** start **
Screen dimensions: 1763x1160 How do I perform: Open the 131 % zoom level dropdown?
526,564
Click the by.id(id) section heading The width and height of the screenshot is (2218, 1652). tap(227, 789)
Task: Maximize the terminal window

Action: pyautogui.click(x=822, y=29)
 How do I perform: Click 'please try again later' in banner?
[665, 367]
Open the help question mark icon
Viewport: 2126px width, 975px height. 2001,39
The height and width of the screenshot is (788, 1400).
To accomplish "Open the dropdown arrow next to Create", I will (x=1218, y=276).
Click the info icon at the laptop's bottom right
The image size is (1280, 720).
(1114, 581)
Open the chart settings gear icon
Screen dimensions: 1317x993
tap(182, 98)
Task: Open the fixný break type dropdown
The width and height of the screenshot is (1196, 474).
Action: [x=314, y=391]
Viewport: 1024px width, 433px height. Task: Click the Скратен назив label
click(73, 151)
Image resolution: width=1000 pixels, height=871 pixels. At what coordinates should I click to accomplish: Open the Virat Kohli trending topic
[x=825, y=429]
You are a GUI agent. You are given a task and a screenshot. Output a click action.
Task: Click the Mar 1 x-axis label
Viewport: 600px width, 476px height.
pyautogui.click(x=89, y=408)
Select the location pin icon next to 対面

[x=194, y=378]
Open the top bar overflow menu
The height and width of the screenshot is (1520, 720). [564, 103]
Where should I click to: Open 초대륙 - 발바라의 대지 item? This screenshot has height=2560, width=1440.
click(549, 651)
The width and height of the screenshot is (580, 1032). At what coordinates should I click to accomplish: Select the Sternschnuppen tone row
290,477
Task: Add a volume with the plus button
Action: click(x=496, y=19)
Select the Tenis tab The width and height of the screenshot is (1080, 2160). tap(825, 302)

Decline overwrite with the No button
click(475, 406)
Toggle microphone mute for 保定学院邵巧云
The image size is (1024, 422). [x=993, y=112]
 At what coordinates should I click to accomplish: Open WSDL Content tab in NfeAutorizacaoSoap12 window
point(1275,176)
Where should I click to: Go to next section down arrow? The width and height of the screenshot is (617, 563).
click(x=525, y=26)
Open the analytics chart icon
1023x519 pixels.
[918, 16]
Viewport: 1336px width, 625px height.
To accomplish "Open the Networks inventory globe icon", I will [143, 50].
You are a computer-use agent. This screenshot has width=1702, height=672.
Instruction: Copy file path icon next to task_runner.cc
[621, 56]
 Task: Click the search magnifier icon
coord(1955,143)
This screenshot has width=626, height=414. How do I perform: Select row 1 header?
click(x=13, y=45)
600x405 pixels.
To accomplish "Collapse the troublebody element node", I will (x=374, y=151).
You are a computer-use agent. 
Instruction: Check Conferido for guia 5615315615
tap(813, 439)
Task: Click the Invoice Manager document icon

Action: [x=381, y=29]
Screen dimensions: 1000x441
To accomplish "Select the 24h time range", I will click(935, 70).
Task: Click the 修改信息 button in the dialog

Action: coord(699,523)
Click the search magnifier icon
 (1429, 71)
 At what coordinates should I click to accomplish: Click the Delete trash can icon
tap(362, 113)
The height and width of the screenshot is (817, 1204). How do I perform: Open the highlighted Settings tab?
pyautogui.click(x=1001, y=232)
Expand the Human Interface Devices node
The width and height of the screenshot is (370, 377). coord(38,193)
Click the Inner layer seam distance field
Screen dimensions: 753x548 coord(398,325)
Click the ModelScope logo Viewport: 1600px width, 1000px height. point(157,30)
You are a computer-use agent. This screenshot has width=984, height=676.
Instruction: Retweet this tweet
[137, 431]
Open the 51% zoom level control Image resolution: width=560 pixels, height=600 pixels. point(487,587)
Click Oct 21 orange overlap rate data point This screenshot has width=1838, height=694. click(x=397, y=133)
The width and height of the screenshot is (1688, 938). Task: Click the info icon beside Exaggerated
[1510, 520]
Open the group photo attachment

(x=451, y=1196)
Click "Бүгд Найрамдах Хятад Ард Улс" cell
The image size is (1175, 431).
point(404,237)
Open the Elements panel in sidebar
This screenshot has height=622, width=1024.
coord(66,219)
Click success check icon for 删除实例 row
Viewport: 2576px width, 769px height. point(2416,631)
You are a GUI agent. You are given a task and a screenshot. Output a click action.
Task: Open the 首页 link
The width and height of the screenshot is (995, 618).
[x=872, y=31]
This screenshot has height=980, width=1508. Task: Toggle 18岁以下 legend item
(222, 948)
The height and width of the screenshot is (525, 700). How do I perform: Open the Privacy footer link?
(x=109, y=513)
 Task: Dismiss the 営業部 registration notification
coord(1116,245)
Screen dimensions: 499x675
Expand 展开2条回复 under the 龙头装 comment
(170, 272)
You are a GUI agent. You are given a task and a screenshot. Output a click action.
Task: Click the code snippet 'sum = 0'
** end **
● Challenge
Write out the rows from the one that contains "Task: Open the fixný break type dropdown" through the one that contains "point(1275,176)", copying each line exactly and including both end rows.

● Answer in full
Task: Open the fixný break type dropdown
The width and height of the screenshot is (1196, 474).
Action: [x=314, y=391]
Viewport: 1024px width, 433px height. Task: Click the Скратен назив label
click(73, 151)
Image resolution: width=1000 pixels, height=871 pixels. At what coordinates should I click to accomplish: Open the Virat Kohli trending topic
[x=825, y=429]
You are a GUI agent. You are given a task and a screenshot. Output a click action.
Task: Click the Mar 1 x-axis label
Viewport: 600px width, 476px height.
pyautogui.click(x=89, y=408)
Select the location pin icon next to 対面

[x=194, y=378]
Open the top bar overflow menu
The height and width of the screenshot is (1520, 720). [564, 103]
Where should I click to: Open 초대륙 - 발바라의 대지 item? This screenshot has height=2560, width=1440.
click(549, 651)
The width and height of the screenshot is (580, 1032). At what coordinates should I click to accomplish: Select the Sternschnuppen tone row
290,477
Task: Add a volume with the plus button
Action: click(x=496, y=19)
Select the Tenis tab The width and height of the screenshot is (1080, 2160). tap(825, 302)

Decline overwrite with the No button
click(475, 406)
Toggle microphone mute for 保定学院邵巧云
The image size is (1024, 422). [x=993, y=112]
 At what coordinates should I click to accomplish: Open WSDL Content tab in NfeAutorizacaoSoap12 window
point(1275,176)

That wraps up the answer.